## [TEXTAUSZUG]
Europawahl:Die CSU fasst wieder Hoffnung

CSU Markus Söder Manfred Weber Europawahl

Plötzlich ein funktionierendes Team: Markus Söder, CSU-Parteivorsitzender, und Manfred Weber, Fraktionschef der Europäischen Volkspartei.

(Foto: dpa)
  • Mit der CSU ging es in den vergangenen Jahren stetig abwärts, historisch schlecht waren die 37,2 Prozent bei der Landtagswahl.
  • Nun scheint es eine Trendwende zu geben.
  • Die Zahlen werden laut Umfragen besser, der Streit mit der CDU ist beigelegt - und Manfred Weber macht eine gute Figur im Rennen um den Vorsitz der EU-Kommission.

Von Wolfgang Wittl

Es gibt eine Fernsehwerbung, die kannte vor 30 Jahren so ziemlich jeder. Eine Frau begibt sich auf eine kleine Europareise und sieht ihr volles Haar allerlei Widrigkeiten ausgesetzt. Morgens Hamburg, mittags München, nachmittags Rom - überall warten beim Aussteigen aus dem Flugzeug andere Herausforderungen: Regen prasselt, Wind stürmt, Sonne brennt. Doch zum Glück benutzt die Frau ein Haarspray, das ihrem blonden Schopf in allen Lebenslagen "perfekten Halt" gibt.

## [WAS ZU TUN IST]
A) Welches Ergebnis erzielte die CSU laut dem Artikel über die CSU bei der Landtagswahl?
B) Gib aus dem Artikel über die CSU den Abschnitt wortgetreu wieder, der mit den Worten "Plötzlich ein funktionierendes" beginnt und mit "Trendwende zu geben." endet.

## [GEZEIGTE EINTRÄGE]

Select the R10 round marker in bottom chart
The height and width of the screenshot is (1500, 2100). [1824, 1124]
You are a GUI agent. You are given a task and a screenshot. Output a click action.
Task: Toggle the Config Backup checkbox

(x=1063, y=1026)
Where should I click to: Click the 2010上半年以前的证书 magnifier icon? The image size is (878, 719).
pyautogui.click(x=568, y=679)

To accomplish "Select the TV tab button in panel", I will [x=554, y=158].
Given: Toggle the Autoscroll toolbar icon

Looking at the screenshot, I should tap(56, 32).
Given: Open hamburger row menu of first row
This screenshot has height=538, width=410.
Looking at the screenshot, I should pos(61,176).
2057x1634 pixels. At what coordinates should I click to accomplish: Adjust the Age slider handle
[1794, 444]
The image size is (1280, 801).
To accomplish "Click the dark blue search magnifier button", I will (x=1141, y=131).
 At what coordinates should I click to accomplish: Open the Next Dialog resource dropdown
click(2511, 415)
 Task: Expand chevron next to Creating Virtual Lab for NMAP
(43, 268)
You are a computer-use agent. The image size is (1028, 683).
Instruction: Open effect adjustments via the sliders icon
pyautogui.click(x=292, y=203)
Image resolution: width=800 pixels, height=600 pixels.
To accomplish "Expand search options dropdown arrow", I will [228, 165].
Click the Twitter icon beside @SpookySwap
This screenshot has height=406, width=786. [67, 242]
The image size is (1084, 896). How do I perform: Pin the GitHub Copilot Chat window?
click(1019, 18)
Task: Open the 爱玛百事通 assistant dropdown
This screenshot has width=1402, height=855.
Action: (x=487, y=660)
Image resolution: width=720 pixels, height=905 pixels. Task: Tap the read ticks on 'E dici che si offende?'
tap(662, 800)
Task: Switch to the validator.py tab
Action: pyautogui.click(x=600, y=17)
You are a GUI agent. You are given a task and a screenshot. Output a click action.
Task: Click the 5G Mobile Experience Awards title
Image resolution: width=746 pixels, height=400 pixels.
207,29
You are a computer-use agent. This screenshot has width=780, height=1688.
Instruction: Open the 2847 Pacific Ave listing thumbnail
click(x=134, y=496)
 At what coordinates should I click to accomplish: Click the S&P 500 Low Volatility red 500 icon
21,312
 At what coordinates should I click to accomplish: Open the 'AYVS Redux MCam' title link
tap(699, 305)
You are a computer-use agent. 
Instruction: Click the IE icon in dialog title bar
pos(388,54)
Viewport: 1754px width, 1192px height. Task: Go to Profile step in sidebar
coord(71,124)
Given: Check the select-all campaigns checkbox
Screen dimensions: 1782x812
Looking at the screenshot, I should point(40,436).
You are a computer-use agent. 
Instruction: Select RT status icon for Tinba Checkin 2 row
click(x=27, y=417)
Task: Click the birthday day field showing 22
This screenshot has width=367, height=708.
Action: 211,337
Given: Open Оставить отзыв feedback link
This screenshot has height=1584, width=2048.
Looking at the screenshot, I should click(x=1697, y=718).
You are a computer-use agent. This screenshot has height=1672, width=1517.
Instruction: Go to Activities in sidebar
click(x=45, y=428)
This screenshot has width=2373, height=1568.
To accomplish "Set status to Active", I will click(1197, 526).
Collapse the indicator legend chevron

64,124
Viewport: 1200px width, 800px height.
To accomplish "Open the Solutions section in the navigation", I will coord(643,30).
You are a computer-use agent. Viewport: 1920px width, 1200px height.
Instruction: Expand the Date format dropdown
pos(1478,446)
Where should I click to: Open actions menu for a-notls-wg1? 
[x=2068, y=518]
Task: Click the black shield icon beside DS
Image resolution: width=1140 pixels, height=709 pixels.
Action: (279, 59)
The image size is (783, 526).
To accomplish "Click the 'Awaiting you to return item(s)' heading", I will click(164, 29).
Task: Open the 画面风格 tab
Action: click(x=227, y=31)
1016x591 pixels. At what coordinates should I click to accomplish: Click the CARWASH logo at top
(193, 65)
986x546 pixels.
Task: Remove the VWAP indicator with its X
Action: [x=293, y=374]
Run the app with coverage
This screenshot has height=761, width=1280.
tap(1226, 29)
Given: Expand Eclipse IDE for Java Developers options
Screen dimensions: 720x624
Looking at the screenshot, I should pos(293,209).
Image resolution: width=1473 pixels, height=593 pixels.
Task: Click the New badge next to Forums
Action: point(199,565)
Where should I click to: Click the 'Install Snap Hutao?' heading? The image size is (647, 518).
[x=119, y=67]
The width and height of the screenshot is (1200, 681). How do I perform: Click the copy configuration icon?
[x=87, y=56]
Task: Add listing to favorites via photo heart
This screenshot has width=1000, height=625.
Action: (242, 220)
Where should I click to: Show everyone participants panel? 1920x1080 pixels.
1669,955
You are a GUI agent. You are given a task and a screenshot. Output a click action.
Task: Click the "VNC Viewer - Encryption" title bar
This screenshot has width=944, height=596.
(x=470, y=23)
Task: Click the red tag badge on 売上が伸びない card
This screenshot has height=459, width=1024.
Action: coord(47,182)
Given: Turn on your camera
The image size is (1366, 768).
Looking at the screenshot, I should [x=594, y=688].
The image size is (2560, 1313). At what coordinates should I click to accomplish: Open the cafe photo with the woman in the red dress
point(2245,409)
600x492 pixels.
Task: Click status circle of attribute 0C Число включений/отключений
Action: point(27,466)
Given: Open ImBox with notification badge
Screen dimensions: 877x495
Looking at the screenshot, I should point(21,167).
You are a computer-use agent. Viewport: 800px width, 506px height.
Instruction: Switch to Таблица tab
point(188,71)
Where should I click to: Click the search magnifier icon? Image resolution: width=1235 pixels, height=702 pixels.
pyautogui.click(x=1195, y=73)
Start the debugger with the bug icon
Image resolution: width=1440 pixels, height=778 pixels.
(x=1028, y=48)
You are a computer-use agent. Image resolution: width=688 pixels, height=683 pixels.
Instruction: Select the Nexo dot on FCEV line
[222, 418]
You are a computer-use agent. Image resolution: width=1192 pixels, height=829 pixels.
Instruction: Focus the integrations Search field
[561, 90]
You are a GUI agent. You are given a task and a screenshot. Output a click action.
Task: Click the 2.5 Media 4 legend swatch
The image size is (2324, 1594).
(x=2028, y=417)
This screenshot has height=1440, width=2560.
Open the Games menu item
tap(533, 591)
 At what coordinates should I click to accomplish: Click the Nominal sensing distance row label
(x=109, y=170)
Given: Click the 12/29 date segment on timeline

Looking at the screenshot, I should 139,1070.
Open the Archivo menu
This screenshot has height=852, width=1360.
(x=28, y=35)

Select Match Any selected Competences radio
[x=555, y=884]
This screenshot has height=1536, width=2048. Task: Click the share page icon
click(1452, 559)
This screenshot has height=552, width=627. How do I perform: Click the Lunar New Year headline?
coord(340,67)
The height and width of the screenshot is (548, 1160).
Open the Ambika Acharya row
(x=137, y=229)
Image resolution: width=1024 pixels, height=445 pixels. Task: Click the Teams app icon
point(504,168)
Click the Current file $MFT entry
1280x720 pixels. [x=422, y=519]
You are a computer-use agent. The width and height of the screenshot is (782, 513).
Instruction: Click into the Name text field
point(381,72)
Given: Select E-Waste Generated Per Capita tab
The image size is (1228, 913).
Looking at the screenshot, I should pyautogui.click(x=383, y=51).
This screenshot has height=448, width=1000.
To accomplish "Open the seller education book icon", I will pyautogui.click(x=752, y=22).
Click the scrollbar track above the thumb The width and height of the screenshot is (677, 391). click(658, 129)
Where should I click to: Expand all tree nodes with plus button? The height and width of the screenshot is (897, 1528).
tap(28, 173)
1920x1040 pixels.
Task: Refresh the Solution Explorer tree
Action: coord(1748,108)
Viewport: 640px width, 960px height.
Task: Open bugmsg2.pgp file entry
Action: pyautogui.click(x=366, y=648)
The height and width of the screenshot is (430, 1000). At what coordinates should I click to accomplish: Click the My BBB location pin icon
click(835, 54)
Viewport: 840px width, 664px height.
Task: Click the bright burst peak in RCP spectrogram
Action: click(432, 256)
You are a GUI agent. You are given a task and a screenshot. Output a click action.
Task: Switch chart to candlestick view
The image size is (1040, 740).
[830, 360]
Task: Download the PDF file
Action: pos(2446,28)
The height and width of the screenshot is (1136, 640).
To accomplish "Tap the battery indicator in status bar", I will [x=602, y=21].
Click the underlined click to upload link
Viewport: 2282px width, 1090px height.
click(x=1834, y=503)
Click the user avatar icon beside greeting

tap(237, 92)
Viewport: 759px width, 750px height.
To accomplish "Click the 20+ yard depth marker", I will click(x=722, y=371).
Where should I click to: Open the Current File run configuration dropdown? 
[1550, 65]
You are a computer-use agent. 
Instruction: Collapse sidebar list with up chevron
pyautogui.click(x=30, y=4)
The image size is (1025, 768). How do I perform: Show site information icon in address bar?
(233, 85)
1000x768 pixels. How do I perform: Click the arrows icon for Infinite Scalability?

## [LÖSUNGEN ZUR ÜBUNG]
A) 37,2 Prozent

B)
Plötzlich ein funktionierendes Team: Markus Söder, CSU-Parteivorsitzender, und Manfred Weber, Fraktionschef der Europäischen Volkspartei.

(Foto: dpa)
  • Mit der CSU ging es in den vergangenen Jahren stetig abwärts, historisch schlecht waren die 37,2 Prozent bei der Landtagswahl.
  • Nun scheint es eine Trendwende zu geben.